Pixel coordinate grounding data
#####

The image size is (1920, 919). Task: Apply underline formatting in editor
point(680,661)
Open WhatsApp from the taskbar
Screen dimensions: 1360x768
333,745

#####

# [Assignment]
Provide all the records again, word for word.

# [Reply to the exercise]
The image size is (1920, 919). Task: Apply underline formatting in editor
point(680,661)
Open WhatsApp from the taskbar
Screen dimensions: 1360x768
333,745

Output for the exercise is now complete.